[YOUR INSTRUCTIONS] Extract the lines of the listing below, starting at the line containing "Tap the 注单 bet slip icon" and ending at the line containing "point(216,1199)", both included. Reproduce them without alteration and leave the pictures out of the answer.

[EXCERPTED DATA]
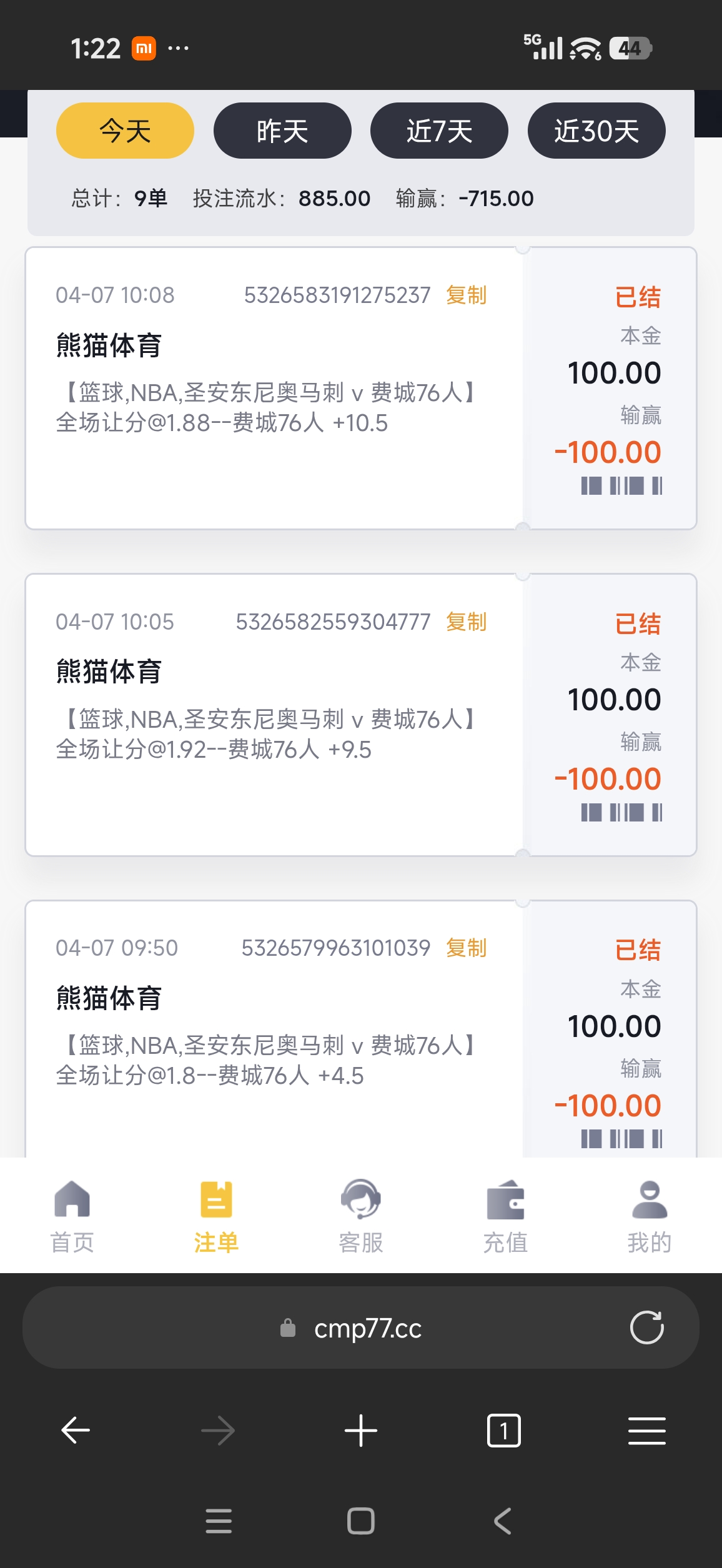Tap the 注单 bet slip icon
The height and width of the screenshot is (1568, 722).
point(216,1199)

==

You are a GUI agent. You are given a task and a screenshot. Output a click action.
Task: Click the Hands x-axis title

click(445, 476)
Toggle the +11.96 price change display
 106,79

--

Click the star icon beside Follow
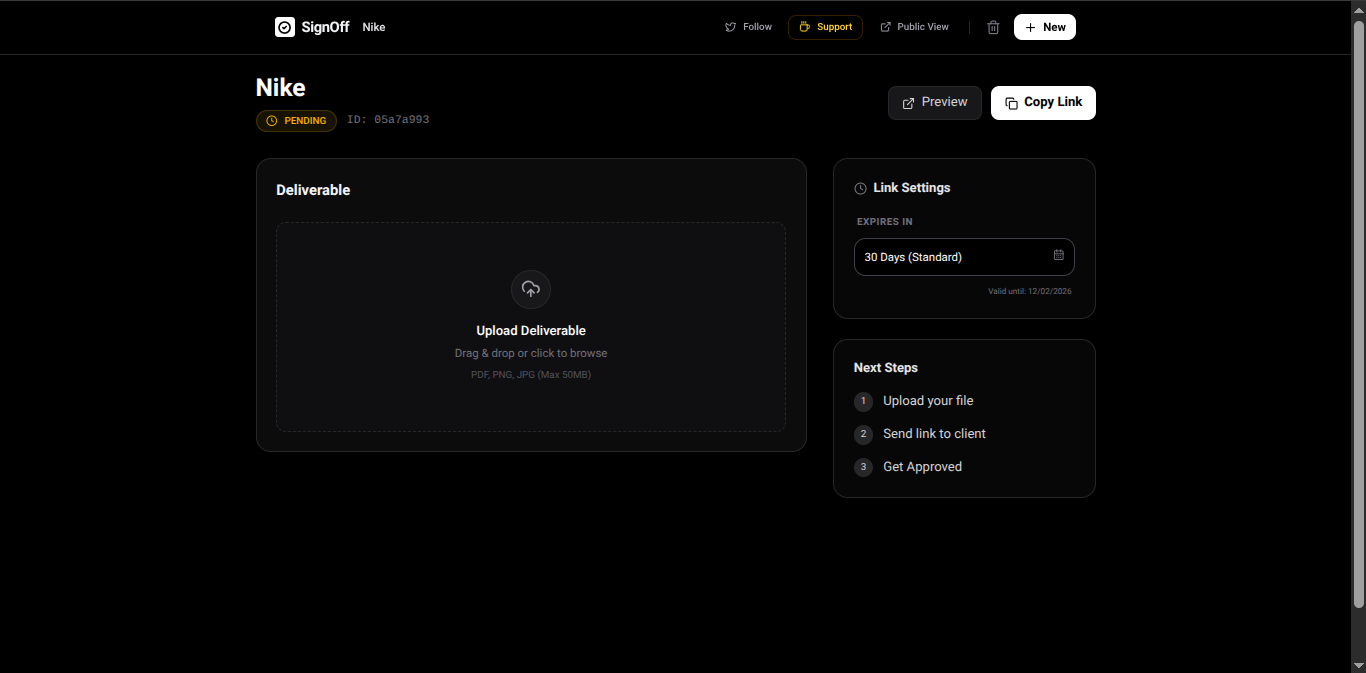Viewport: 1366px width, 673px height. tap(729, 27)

[RESPONSE TO THIS EXERCISE]
Tap the 注单 bet slip icon
The height and width of the screenshot is (1568, 722).
point(216,1199)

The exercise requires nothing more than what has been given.